Le printemps de Brusselmans

Jean Brusselmans vivait avec sa femme et son fils dans une petite maison à Dilbeek entièrement isolée et dominant la campagne environnante. Voici le joli paysage qu’il voyait de son atelier. Il produisit plusieurs toiles de ces rangées de petites maisons et de ces champs qui se déroulent jusqu’aux forêts sombres à gauche, de cette mosaïque d’arbres et de buissons à droite. Brusselmans peignit ce paysage à toutes les saisons et par tous les temps. Initialement de manière plutôt schématique, plus tard avec davantage d’assurance et de structure.

La misère à Dilbeek

La famille Brusselmans vivait dans une grande pauvreté. Le peintre exposait régulièrement ses toiles, mais ne les vendait pas. Il fut contraint pour subvenir aux besoins de la famille de peindre des panneaux publicitaires, sa femme gagnait un peu d’argent en faisant de la dentelle et de la couture. Pendant la Seconde Guerre mondiale, la famille incapable de régler sa note se vit priver d’électricité. La femme de Brusselmans ne survécut pas au froid et aux privations et mourut en 1943.

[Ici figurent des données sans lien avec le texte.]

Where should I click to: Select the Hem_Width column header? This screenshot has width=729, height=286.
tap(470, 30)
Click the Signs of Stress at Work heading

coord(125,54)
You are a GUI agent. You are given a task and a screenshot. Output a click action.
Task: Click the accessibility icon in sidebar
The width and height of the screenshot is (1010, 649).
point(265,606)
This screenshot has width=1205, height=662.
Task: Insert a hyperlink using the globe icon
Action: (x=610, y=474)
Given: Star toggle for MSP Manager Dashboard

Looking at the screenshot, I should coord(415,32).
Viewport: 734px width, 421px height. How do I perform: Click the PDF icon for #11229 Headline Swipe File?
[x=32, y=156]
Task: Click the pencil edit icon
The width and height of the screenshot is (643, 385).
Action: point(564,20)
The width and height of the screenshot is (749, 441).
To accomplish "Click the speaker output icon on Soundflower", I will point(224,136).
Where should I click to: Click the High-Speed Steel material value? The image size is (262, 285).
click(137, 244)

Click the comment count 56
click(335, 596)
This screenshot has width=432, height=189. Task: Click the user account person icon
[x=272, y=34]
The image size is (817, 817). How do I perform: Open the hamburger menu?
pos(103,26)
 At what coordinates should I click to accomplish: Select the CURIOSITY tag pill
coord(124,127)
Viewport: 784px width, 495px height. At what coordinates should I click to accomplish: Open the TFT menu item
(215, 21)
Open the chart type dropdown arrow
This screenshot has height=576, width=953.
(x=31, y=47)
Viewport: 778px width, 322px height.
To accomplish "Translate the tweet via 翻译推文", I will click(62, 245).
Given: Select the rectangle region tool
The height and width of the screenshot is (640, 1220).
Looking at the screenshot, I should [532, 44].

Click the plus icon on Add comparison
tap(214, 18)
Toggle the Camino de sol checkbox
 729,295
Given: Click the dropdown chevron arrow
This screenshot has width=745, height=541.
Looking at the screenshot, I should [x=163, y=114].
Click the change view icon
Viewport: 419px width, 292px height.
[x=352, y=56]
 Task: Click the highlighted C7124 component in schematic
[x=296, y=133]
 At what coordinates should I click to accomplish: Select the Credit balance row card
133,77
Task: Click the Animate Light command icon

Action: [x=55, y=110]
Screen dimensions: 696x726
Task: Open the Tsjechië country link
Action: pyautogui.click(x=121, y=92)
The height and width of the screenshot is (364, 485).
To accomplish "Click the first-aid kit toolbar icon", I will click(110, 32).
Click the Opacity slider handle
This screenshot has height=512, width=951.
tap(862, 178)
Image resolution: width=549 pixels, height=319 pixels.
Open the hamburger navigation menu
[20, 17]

Une simplicité géométrique

Le printemps est un tableau d’une grande fraîcheur, une symphonie de verts sous un ciel moutonneux. Les formes géométriques et les couleurs contrastent de la grande surface unie d’un mur au centre offrent un net contraste avec le décor champêtre. Jean Brusselmans a appliqué ici diverses techniques : la peinture au couteau pour étaler la matière, l’incision de la peinture pour obtenir des boucles, le ton sur ton, les grands traits de brosse… Le contour des éléments est nettement marqué, ramenant les lignes naturellement capricieuses du paysage à de sages motifs géométriques. Le peintre n’est pas intéressé par la profondeur de champ, l’espace. Il semble avoir empilé les composantes de son paysage. Cette conception originale de la composition est typique de sa pratique artistique.

Un jeu de surfaces

Brusselmans était entièrement concentré sur son environnement immédiat : sa maison, sa femme, la vue de sa fenêtre sur le paysage brabançon, la mer où il se rendait fréquemment. Il planifiait soigneusement la forme et la structure de ses paysages, privilégiant les grandes surfaces, les lignes claires et les couleurs vives. Il créait ainsi des compositions parfaitement équilibrées. L’absence de détails relève d’un souci de saisir l’essence même de la scène, de réduire la réalité à des surfaces de peinture parfaitement ordonnées.

Une abstraction figurative

Les paysages de Brusselmans des années 30 s’apparentent à la composition abstraite. Il considérait la nature comme une œuvre géométrique. Mais aussi schématisés que soient ses tableaux, le peintre n’a jamais versé dans l’art non-figuratif, purement abstrait. Les toiles de Brusselmans ont toujours gardé un lien affiché avec la réalité, le peintre s’alignant ainsi sur son grand modèle Paul Cézanne.

Cavalier seul

Jean Brusselmans refusait d’appartenir à un quelconque courant artistique. Il comptait suivre sa propre voie et ne pas s’en détourner. Son œuvre n’en est que plus singulière. La distance physique qui le séparait du monde de l’art et son refus de tout compromis faisaient obstacle au succès, et le peintre resta toute sa vie dans l’ombre.